La ville de Saint-Denis accueille 135 nationalités. Toutes ces identités nécessitent d’être valorisées en nourrissant la construction du commun, de notre patrimoine immatériel et culturel. En ce sens, ce projet de création et d’exposition constitue une trace à la fois individuelle et collective, une sorte d’ethnologie des groupes qui vivent à Saint-Denis, des mémoires provenant des quatre coins de la planète et qui se concentrent sur ce territoire. En travaillant à partir de leurs vêtements et tissus comme autant d’échantillons et de morceaux de leurs histoires, le projet témoignera des mondes d’où ils viennent et qu’ils parcourent en lien avec ce territoire.

Le matière textile comme matériau

Les vêtements et les tissus résonnent avec notre intimité et constituent une deuxième peau avec laquelle nous pouvons vivre dans le monde et nous déplacer.

Ils portent nos affects et nos identités, ils nous aident à tisser des liens avec les autres. Alors, on peut dire que l’on porte le monde globalisé sur le corps, avec toutes ses implications : l’économie, son système de production de masse, et la circulation.

Les vêtements sont aussi une « projection du corps » ; ce corps nomade qui a besoin de construire une intimité et de se protéger, de se ménager un espace de manière à créer des espaces vitaux, parenthèses dans un monde de flux en constante transformation.

Le tissu est forme, matière et sens. Il possède une dimension liée à notre monde affectif, une mémoire ancienne qui nous concerne tous. Ce matériau familier, après avoir été relégué à sa fonctionnalité (le vêtement qui couvre le corps, les draps, les rideaux…), ou limité à des formes décoratives (le kilt, les tapisseries…), connaît une légitimité nouvelle dans l’art contemporain et ouvre une réflexion conceptuelle en tant qu’élément d’innovation. Ses qualités plastiques, sa flexibilité, sa douceur, ses formes malléables, en font un langage multiple qui vient de son rapport singulier à la fibre. Pas moins importantes, ses qualités tactiles restent à développer dans une culture qui a privilégié jusqu’ici la vue.
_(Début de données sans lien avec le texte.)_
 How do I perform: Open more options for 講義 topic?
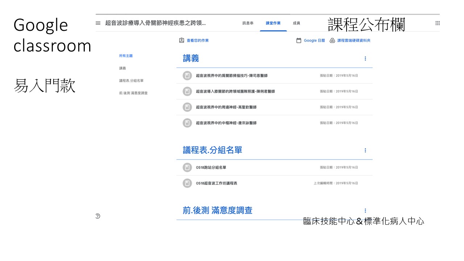[365, 59]
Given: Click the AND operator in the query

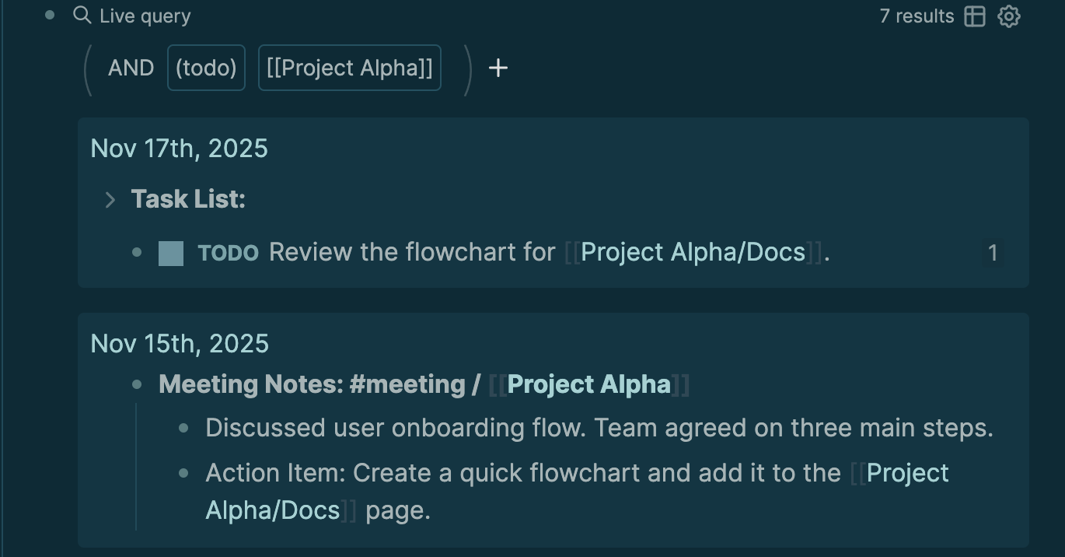Looking at the screenshot, I should pyautogui.click(x=131, y=68).
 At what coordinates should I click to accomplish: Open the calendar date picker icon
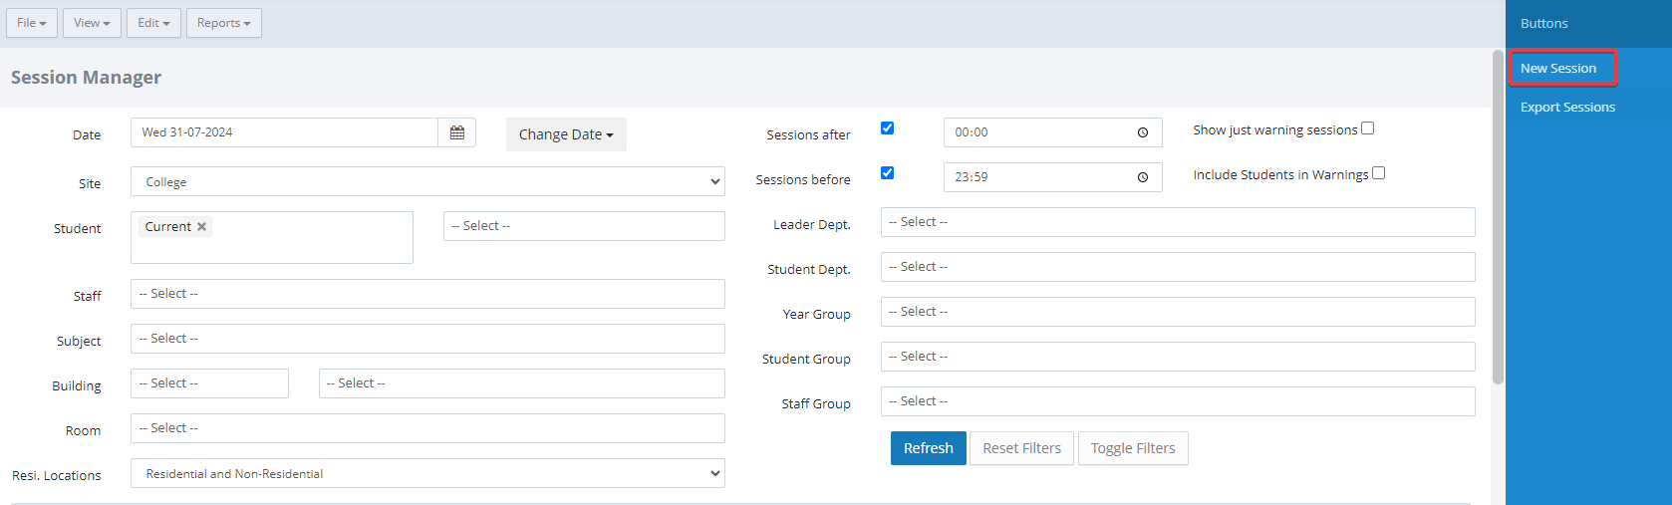456,132
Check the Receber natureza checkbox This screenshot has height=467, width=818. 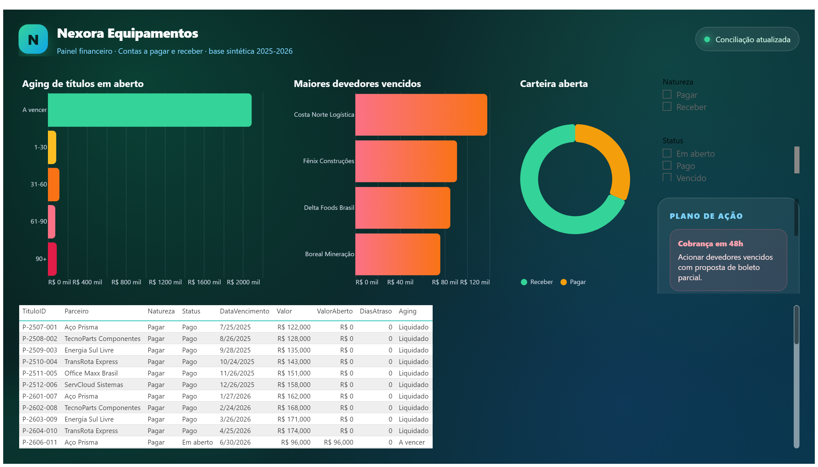pos(667,107)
« IN TISSU », un tissage collectif

Le processus de création de « in Tissu » fait intervenir les habitants à travers une démarche participative. Il s’agit de collecter des tissus et des vêtements accompagnés d’un récit sous forme de textes ou d’audio, constituant la matière première du travail qui permettra la création des différentes pièces de l’exposition.

La démarche sera également nomade et progressive. Elle se fera le long de l’année au cours de différents évènements – par exemple la fête de tulipes, la fête des associations, etc – et dans différents lieux – le centre de loisir, la Maison Jaune, le 6B, Point carré, etc -. Elle s’inscrit dans le territoire à travers un dispositif qui aura une double fonction. Au cours de ces événements, je collecterai d’une part de la matière des habitants – récolte des vêtements, de tissus, et de récits – , et je leur proposerai, d’autre part, de tisser une partie de l’oeuvre qui viendra compléter le grand tissage réalisé dans le musée, l’œuvre in situ.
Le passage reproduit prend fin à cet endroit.